━━━━━ Study text

For these reasons it may be that research into the impact of hypoglycaemia on QoL needs to shift the focus to the effects of problematic hypoglycaemia on the lives of people living with diabetes and their families. Of the 30 studies reviewed by Chatwin et al., only 3 studies specifically analysed individuals with a history of severe and problematic hypoglycaemia. Therefore, with the majority of patients analysed having non-problematic hypoglycaemia, it becomes clear why research may underestimate the impact of hypoglycaemia on QoL.
A Fear of Hypoglycaemia
In the Chatwin et al study, the most common psychological consequence of hypoglycaemia was higher incidence of fear of hypoglycaemia. Past research has shown that fear of hypoglycaemia is associated, not only with frequency and severity of episodes, but also with the level of trauma resulting from the episode.3,4 Only one study has directly compared the impact of a history of severe hypoglycaemia to that of fear of hypoglycaemia. This study showed that, in parents of children with T1D, fear of hypoglycaemia rather than the occurrence of severe hypoglycaemia itself, was the main factor associated with QoL reductions.2 Similar findings would likely be found for adults with T1D.
The Chatwin et al.1 paper provides insight into the different aspects of QoL that appear to be affected by hypoglycaemia and raises awareness concerning gaps in our scientific understanding and the need for more educational and psychobehavioral interventions to help individuals better manage and cope with hypoglycaemia. The IHSG is committed to working toward these goals and collaborating with groups like Hypo-RESOLVE to improve QoL for people living with diabetes and the threat of hypoglycaemia. The IHSG has developed tools to identify individuals who are at higher risk for severe hypoglycaemia and resources to educate and help health care providers and their patients to manage and reduce this risk. Clinicians and people with diabetes are invited to use these tools to improve quality of life and other complications that arise from hypoglycaemia incidents.
- Chatwin H, Broadley M, Speight J, Cantrell A, Sutton A, Heller S, de Galan B, Hendrieckx C, Pouwer F; Hypo-RESOLVE Consortium. The impact of hypoglycaemia on quality of life outcomes among adults with type 1 diabetes: A systematic review. Diabetes Res Clin Pract. 2021 Apr;174:108752. doi: 10.1016/j.diabres.2021.108752. Epub 2021 Mar 17. PMID: 33722700.

━━━━━━━━━━

* [Tasks for this exercise]
**1.** In the passage on hypoglycemia and quality of life, how many of the 30 studies reviewed by Chatwin et al. specifically analyzed individuals with a history of severe and problematic hypoglycemia?
**2.** Please restate word for word the portion of the passage on hypoglycemia and quality of life that runs from "The Chatwin et al.1" up to and including "from hypoglycaemia incidents.".
**3.** Decide whether each statement agrees with the passage on hypoglycemia and quality of life. Answer yes or no, and quote the words from the passage that decide it.
(a) In the Chatwin et al. study, the most common psychological consequence of hypoglycemia was a higher incidence of fear of hypoglycemia.
(b) Several studies have directly compared the impact of a history of severe hypoglycemia with that of fear of hypoglycemia.
(c) The IHSG has developed tools to identify individuals at higher risk for severe hypoglycemia.

━━━━━ Excerpted records

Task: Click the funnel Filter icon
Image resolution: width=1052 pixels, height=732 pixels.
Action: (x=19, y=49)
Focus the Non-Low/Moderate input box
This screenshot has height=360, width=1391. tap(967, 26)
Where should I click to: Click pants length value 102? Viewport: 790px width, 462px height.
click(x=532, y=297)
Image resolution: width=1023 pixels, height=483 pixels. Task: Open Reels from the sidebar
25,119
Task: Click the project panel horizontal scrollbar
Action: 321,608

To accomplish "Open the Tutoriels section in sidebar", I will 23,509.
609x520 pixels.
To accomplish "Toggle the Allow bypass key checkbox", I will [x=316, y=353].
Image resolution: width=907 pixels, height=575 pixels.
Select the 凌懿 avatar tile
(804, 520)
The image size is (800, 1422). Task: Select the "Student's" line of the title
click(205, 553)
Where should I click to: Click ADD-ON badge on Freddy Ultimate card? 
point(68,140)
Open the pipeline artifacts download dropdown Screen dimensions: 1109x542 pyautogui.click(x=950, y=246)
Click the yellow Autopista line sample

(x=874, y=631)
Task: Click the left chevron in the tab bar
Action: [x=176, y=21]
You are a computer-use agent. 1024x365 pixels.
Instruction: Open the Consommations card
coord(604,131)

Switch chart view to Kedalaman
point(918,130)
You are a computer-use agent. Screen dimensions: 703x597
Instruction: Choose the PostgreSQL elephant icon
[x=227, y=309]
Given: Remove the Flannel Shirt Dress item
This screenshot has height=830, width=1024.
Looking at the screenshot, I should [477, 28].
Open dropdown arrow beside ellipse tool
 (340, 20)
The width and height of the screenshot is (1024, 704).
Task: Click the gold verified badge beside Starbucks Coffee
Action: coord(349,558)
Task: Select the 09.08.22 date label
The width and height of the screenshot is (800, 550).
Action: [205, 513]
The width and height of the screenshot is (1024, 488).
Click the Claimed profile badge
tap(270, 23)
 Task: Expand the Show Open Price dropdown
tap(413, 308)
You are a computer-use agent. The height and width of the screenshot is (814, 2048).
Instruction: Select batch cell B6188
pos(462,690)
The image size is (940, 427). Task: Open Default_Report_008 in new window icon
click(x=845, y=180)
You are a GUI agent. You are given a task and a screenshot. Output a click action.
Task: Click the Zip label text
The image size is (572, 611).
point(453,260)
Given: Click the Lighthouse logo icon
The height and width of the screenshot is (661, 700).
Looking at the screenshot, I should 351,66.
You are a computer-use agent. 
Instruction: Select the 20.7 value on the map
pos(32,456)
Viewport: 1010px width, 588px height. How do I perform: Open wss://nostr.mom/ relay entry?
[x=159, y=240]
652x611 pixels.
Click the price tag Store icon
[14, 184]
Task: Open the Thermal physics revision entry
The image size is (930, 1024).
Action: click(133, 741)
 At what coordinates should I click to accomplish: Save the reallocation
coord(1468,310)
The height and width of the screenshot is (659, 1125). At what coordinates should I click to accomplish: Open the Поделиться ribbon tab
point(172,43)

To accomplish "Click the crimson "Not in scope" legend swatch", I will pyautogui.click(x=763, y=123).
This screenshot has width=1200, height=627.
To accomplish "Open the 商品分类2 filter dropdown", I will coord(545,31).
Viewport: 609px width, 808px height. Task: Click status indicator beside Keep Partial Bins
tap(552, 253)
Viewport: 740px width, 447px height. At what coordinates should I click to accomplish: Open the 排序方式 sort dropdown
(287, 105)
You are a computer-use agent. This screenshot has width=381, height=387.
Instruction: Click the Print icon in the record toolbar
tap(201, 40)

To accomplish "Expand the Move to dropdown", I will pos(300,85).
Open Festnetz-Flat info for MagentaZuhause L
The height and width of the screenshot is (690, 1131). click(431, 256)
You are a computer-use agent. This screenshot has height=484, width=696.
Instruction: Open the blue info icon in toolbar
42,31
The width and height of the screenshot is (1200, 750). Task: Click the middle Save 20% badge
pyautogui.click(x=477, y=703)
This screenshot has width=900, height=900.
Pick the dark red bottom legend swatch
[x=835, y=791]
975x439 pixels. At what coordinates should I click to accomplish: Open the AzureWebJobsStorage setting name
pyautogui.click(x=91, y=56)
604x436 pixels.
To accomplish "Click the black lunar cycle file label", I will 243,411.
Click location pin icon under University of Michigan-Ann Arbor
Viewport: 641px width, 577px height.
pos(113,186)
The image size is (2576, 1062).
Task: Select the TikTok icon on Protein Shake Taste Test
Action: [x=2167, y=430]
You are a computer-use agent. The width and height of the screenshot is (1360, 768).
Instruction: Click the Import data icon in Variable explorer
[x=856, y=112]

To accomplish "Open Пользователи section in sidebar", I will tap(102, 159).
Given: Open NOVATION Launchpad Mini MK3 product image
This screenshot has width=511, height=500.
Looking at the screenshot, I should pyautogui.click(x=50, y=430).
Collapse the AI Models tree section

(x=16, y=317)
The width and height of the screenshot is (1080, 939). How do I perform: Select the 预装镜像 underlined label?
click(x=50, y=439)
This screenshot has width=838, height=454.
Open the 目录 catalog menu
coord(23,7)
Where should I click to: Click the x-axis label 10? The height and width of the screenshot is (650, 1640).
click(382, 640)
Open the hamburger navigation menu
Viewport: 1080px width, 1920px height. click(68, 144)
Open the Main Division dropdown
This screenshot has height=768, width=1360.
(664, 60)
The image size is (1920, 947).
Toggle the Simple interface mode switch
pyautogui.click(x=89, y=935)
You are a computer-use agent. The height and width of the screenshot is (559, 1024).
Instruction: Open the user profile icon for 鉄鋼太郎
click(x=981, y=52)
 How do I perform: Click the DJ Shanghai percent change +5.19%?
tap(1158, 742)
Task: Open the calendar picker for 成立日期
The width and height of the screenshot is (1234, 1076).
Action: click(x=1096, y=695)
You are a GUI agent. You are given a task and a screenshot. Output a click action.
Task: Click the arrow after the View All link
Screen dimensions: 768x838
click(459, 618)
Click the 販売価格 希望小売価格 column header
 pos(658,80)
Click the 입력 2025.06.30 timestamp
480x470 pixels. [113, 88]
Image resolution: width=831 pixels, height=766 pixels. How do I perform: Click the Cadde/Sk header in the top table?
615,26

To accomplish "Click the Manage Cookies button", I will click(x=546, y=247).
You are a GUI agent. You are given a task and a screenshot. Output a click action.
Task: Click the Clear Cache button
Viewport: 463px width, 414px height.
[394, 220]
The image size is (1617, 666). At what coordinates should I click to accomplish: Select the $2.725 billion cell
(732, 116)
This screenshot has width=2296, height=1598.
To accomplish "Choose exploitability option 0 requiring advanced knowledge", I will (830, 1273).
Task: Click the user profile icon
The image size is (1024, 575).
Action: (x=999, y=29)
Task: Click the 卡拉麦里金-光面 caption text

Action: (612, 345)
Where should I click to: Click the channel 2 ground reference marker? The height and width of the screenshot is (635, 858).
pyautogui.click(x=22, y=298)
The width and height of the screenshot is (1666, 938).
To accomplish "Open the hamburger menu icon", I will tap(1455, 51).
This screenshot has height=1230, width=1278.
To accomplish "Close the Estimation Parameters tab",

━━━━━━━━━━

* [Results of the tasks]
**1.** Only 3 studies.

**2.**
The Chatwin et al.1 paper provides insight into the different aspects of QoL that appear to be affected by hypoglycaemia and raises awareness concerning gaps in our scientific understanding and the need for more educational and psychobehavioral interventions to help individuals better manage and cope with hypoglycaemia. The IHSG is committed to working toward these goals and collaborating with groups like Hypo-RESOLVE to improve QoL for people living with diabetes and the threat of hypoglycaemia. The IHSG has developed tools to identify individuals who are at higher risk for severe hypoglycaemia and resources to educate and help health care providers and their patients to manage and reduce this risk. Clinicians and people with diabetes are invited to use these tools to improve quality of life and other complications that arise from hypoglycaemia incidents.

**3.**
(a) Yes: "the most common psychological consequence of hypoglycaemia was higher incidence of fear of hypoglycaemia"
(b) No: "Only one study has directly compared the impact of a history of severe hypoglycaemia to that of fear of hypoglycaemia."
(c) Yes: "The IHSG has developed tools to identify individuals who are at higher risk for severe hypoglycaemia"